▶ _TEXT PASSAGE_:
=== Begin Enclosure ===

Again, I am no prophet, just merely believing in the signs of the times and I am not alone in this thinking. But if we have no mass world at war, then we are not in the tribulation/wrath of God final 7 years. Yet war doesn’t have to come right at the beginning of the 7 years. It may take a few months or even many months for the buildup which I believe is happening. It may take a stock market crash to prove a collapsing social mood which will be a precursor for war. Simply put, the people of the earth will demand war, and war is what they will get.

If my hypothesis is correct, we should be seeing mass world warfare within a year at the most and that is likely too long. My bet is by June/July/August 2022 at the latest with an eye toward something sooner. We shall see.

THE COUNTS

Everything seems to be in sync. The best count of the Wilshire is we are looking to confirm the top of Minute [iii] of 5 of (5).

Incredibly, the DOW Transports have yet to make a new closing or intraday high missing it by mere points thus keeping “Dow Theory” of non-confirmation intact for now.

We are not in hyper-inflation we are in supply-side system shock. And it is intentional by the Satanic-worshipping reprobates running the world. Pricing us into destitution.

The labor shortage points toward one thing: deflation. Sooner or later things will be closing down. There will be less goods, less restaurants, less stores and eventually everything will begin to contract. That contraction has yet to start but it is surely coming. The mass vaccine mandates still are working their way through the system.

The dollar. It is the bonds that will collapse first. Bonds are sold into dollars. Mass selling of bonds will put a demand on dollars. Seems simple to me.

Elliott Wave Update ~ 25 Oct 2021

There are two ways to label the Wilshire 5000 at the moment, both are similar so it’s a moot point at the moment.

My preferred take is here. This implies wave 5 of (5) needs to stretch it’s legs at a bit still.

The other implies a more shortened course.

Possible squiggle count using option 2 subwaves.

Elliott Wave Update ~ 22 Oct 2021

THE COUNTS

This is the best count for the Wilshire 5000. I cannot put (1) where (3) is because it would violate a key EW rule that a wave three can never be the shortest. That would be where wave [iii] of 3 of (3) is now. That counts does work on the DJIA because that rule is not violated on the DJIA. It just goes to show how broken this market is.

=== End Enclosure ===

▶ _EXTRACTED MATERIAL_:
=== Begin Enclosure ===

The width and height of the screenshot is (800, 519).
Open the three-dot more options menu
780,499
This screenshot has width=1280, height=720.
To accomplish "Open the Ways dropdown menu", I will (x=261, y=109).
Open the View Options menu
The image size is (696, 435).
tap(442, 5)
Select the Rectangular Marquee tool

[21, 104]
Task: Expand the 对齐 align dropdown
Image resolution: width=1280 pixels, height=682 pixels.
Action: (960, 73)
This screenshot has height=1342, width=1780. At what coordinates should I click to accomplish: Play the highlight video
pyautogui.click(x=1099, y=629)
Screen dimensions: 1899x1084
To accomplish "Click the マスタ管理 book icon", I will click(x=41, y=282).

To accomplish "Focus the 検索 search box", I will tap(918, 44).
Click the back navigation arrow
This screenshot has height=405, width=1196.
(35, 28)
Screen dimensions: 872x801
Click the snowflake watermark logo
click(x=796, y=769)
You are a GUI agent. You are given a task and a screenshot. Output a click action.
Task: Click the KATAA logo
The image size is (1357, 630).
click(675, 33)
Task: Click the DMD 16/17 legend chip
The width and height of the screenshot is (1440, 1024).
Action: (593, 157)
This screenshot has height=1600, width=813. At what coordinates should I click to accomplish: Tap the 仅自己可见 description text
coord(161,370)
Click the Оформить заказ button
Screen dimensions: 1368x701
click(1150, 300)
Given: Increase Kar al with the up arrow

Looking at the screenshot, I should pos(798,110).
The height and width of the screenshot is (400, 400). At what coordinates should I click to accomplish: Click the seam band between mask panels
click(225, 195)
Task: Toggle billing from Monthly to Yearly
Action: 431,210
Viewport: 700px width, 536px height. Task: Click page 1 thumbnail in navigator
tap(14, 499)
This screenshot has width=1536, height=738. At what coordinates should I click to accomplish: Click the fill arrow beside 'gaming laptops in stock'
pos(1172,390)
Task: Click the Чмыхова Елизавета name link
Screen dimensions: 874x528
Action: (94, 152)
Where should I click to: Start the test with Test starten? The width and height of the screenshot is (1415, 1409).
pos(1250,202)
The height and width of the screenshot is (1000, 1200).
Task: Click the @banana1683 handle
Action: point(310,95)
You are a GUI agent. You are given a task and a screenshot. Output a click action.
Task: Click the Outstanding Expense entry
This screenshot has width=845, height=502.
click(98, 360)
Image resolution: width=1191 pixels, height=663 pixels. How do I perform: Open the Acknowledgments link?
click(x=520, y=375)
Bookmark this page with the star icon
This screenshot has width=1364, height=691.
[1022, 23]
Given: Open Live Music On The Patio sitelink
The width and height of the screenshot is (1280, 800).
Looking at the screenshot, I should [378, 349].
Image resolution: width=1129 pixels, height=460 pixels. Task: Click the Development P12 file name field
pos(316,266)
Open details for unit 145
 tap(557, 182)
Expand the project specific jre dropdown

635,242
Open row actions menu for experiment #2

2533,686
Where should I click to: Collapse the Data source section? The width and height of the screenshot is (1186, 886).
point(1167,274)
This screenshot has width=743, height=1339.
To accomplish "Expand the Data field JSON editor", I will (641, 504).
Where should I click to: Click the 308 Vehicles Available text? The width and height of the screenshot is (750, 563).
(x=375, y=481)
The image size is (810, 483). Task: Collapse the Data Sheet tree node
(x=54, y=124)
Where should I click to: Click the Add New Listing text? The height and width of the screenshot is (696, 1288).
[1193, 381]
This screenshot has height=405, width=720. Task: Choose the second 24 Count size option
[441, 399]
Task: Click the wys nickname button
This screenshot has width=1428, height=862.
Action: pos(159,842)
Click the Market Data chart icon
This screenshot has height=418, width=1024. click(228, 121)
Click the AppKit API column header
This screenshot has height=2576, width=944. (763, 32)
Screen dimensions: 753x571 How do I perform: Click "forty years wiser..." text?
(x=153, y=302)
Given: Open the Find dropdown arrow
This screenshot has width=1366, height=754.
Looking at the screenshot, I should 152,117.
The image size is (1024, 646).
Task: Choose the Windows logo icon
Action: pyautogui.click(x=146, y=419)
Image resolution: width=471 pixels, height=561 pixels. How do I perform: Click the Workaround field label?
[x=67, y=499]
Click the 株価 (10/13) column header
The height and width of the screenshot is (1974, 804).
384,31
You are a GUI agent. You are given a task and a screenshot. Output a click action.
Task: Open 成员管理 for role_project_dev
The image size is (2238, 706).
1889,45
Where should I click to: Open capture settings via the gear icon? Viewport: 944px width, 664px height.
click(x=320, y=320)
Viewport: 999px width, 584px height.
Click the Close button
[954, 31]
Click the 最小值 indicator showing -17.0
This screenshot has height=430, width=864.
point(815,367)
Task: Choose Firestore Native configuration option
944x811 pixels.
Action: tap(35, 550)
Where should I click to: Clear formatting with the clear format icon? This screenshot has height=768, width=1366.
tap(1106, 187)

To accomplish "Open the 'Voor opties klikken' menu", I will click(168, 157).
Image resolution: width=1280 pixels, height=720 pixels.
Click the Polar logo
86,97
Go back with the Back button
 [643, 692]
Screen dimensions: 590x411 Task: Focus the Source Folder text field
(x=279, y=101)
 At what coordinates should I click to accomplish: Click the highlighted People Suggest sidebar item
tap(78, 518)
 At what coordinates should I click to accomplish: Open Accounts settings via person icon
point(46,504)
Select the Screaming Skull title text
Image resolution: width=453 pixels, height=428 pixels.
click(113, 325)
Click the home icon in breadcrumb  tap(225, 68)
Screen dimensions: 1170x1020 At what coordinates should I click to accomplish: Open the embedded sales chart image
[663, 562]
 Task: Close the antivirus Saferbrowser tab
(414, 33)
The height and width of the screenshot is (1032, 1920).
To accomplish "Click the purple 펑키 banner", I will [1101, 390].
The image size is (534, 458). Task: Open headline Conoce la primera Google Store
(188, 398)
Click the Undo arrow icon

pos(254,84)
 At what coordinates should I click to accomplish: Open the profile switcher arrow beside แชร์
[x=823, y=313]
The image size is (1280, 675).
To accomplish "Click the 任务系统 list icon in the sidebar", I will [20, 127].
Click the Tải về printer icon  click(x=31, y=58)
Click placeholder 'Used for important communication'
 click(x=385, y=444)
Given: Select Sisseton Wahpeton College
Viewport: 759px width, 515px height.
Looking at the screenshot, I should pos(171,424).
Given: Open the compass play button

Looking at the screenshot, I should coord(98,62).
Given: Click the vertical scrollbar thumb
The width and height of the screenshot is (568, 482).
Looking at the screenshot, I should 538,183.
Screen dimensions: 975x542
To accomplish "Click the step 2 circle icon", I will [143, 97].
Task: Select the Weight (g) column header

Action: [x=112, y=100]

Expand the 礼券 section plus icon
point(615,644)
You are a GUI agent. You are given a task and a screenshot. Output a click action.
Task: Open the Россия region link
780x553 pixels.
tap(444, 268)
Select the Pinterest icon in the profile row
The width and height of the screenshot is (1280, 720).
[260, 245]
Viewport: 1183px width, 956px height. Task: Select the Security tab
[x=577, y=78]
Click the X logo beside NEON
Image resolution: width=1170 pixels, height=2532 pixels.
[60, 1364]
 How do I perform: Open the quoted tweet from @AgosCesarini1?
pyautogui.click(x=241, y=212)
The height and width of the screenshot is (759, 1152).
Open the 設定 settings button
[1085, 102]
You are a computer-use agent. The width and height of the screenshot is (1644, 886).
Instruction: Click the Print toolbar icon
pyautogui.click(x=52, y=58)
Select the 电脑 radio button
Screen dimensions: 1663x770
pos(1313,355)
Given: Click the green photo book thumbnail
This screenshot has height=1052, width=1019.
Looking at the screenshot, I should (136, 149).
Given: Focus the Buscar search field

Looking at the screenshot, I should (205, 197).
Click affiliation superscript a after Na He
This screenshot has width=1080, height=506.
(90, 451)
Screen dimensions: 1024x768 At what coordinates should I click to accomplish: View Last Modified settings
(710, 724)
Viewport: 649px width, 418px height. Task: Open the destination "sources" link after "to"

=== End Enclosure ===

▶ _DIRECTIONS_: Please write what comes next in the Elliott Wave market commentary above, starting right after its last sentence.

▶ _ANSWER BOX_:
On the DJIA you can label the peak in Sep 2020 (1) because the subwaves do not violate hardcore Elliott Wave rules. It does not work for the Wilshire 5000 which is why I have the Wilshire 5000 in a different count.

Ultimately the glaring discrepancy between both indicates an extremely fractured market that is ripe for the crash of a lifetime.

Elliott Wave Update ~ 20 Oct 2021

THE COUNTS

I screwed up the count yesterday, I posted the count in haste. Here is the proper count I meant to post yesterday. (I had the green [iii] and [iv] of 5 where I wanted them but screwed up the 1,2, 3 and 4 Minor blue – that was a sloppy oversight)

DJIA may be in a different count , but it all points to the same ending.

Transports are still far below there all-time high thus creating a very major DOW theory non-confirmation event.

Elliott Wave Update ~ 19 Oct 2021

THE COUNTS

The overall market breadth is weak. The NYSE made a new all-time high today and the up volume vs. down volume was only a ratio of 1.75:1. The advancing stocks vs. declining stocks ended the day at a ratio of 1.57:1.

It only makes sense to tweak the Wilshire 5000 to a somewhat similar subwave count. And once we did so, it fulfills all Elliott Wave rules and guidelines the best.

There really is not much changed other than adjustments of where certain subwave degrees are labeled. This is still labeled as an extended wave (5) regardless.

That is not to say the primary count of Minute [ii] from yesterday is completely abandoned. For if the market fails to make a new all-time high on the Wilshire we may indeed be seeing a “double-top” situation whereas if the market crashes anyway (which is the ultimate projection regardless) we can sort the overall count out later.

Who cares? The market will crash when war comes. if this is the 7 year tribulation it will certainly happen.